### Problem to solve
Give back all the entries below. Omit none of them.

### Records
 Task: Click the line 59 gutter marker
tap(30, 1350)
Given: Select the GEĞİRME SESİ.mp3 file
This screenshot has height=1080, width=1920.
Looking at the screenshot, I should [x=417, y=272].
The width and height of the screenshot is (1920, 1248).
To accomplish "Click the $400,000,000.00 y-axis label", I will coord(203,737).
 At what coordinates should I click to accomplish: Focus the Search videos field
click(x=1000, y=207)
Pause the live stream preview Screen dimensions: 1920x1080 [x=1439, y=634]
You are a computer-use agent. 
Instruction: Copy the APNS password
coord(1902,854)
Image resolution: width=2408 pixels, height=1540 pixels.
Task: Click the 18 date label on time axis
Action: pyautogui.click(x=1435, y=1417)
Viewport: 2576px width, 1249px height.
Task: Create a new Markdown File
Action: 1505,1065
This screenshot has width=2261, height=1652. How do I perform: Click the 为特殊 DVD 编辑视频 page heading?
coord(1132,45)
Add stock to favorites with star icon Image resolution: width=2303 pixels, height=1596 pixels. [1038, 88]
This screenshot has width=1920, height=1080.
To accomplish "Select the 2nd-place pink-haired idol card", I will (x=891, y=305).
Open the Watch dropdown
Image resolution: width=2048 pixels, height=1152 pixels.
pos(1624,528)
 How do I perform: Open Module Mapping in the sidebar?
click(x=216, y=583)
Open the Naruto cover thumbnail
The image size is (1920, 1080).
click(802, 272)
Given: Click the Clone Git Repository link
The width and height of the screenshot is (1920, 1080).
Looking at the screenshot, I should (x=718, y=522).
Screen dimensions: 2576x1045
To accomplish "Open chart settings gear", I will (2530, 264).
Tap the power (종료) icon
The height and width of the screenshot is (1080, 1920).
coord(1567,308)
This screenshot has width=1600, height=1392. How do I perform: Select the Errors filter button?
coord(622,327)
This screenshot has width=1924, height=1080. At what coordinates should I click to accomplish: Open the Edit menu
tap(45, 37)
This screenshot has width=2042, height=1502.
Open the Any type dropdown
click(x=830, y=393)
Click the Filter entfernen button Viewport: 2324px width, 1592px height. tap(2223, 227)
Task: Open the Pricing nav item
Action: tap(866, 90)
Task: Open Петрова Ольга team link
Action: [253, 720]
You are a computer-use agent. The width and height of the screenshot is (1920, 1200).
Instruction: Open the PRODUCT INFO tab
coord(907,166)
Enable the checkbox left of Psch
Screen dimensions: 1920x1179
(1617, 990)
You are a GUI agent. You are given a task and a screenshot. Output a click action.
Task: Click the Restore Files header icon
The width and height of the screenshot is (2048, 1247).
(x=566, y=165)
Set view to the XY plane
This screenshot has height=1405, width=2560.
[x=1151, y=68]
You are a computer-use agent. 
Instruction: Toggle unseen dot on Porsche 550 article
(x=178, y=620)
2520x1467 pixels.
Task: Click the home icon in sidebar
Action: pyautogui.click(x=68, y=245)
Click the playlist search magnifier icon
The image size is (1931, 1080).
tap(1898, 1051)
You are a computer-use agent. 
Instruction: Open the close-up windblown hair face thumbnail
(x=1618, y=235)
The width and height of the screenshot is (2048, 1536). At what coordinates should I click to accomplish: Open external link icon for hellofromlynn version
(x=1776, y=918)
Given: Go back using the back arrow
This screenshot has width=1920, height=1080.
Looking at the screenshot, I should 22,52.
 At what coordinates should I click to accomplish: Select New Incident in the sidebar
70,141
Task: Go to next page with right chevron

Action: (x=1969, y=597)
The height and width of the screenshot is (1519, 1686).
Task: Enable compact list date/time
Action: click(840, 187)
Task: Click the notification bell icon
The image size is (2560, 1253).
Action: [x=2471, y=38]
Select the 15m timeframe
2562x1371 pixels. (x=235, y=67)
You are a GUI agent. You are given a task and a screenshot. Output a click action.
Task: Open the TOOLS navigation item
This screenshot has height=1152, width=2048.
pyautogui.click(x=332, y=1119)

### Result of the task
 Task: Click the line 59 gutter marker
tap(30, 1350)
Given: Select the GEĞİRME SESİ.mp3 file
This screenshot has height=1080, width=1920.
Looking at the screenshot, I should [x=417, y=272].
The width and height of the screenshot is (1920, 1248).
To accomplish "Click the $400,000,000.00 y-axis label", I will coord(203,737).
 At what coordinates should I click to accomplish: Focus the Search videos field
click(x=1000, y=207)
Pause the live stream preview Screen dimensions: 1920x1080 [x=1439, y=634]
You are a computer-use agent. 
Instruction: Copy the APNS password
coord(1902,854)
Image resolution: width=2408 pixels, height=1540 pixels.
Task: Click the 18 date label on time axis
Action: pyautogui.click(x=1435, y=1417)
Viewport: 2576px width, 1249px height.
Task: Create a new Markdown File
Action: 1505,1065
This screenshot has width=2261, height=1652. How do I perform: Click the 为特殊 DVD 编辑视频 page heading?
coord(1132,45)
Add stock to favorites with star icon Image resolution: width=2303 pixels, height=1596 pixels. [1038, 88]
This screenshot has width=1920, height=1080.
To accomplish "Select the 2nd-place pink-haired idol card", I will (x=891, y=305).
Open the Watch dropdown
Image resolution: width=2048 pixels, height=1152 pixels.
pos(1624,528)
 How do I perform: Open Module Mapping in the sidebar?
click(x=216, y=583)
Open the Naruto cover thumbnail
The image size is (1920, 1080).
click(802, 272)
Given: Click the Clone Git Repository link
The width and height of the screenshot is (1920, 1080).
Looking at the screenshot, I should (x=718, y=522).
Screen dimensions: 2576x1045
To accomplish "Open chart settings gear", I will (2530, 264).
Tap the power (종료) icon
The height and width of the screenshot is (1080, 1920).
coord(1567,308)
This screenshot has width=1600, height=1392. How do I perform: Select the Errors filter button?
coord(622,327)
This screenshot has width=1924, height=1080. At what coordinates should I click to accomplish: Open the Edit menu
tap(45, 37)
This screenshot has width=2042, height=1502.
Open the Any type dropdown
click(x=830, y=393)
Click the Filter entfernen button Viewport: 2324px width, 1592px height. tap(2223, 227)
Task: Open the Pricing nav item
Action: tap(866, 90)
Task: Open Петрова Ольга team link
Action: [253, 720]
You are a computer-use agent. The width and height of the screenshot is (1920, 1200).
Instruction: Open the PRODUCT INFO tab
coord(907,166)
Enable the checkbox left of Psch
Screen dimensions: 1920x1179
(1617, 990)
You are a GUI agent. You are given a task and a screenshot. Output a click action.
Task: Click the Restore Files header icon
The width and height of the screenshot is (2048, 1247).
(x=566, y=165)
Set view to the XY plane
This screenshot has height=1405, width=2560.
[x=1151, y=68]
You are a computer-use agent. 
Instruction: Toggle unseen dot on Porsche 550 article
(x=178, y=620)
2520x1467 pixels.
Task: Click the home icon in sidebar
Action: pyautogui.click(x=68, y=245)
Click the playlist search magnifier icon
The image size is (1931, 1080).
tap(1898, 1051)
You are a computer-use agent. 
Instruction: Open the close-up windblown hair face thumbnail
(x=1618, y=235)
The width and height of the screenshot is (2048, 1536). At what coordinates should I click to accomplish: Open external link icon for hellofromlynn version
(x=1776, y=918)
Given: Go back using the back arrow
This screenshot has width=1920, height=1080.
Looking at the screenshot, I should 22,52.
 At what coordinates should I click to accomplish: Select New Incident in the sidebar
70,141
Task: Go to next page with right chevron

Action: (x=1969, y=597)
The height and width of the screenshot is (1519, 1686).
Task: Enable compact list date/time
Action: click(840, 187)
Task: Click the notification bell icon
The image size is (2560, 1253).
Action: [x=2471, y=38]
Select the 15m timeframe
2562x1371 pixels. (x=235, y=67)
You are a GUI agent. You are given a task and a screenshot. Output a click action.
Task: Open the TOOLS navigation item
This screenshot has height=1152, width=2048.
pyautogui.click(x=332, y=1119)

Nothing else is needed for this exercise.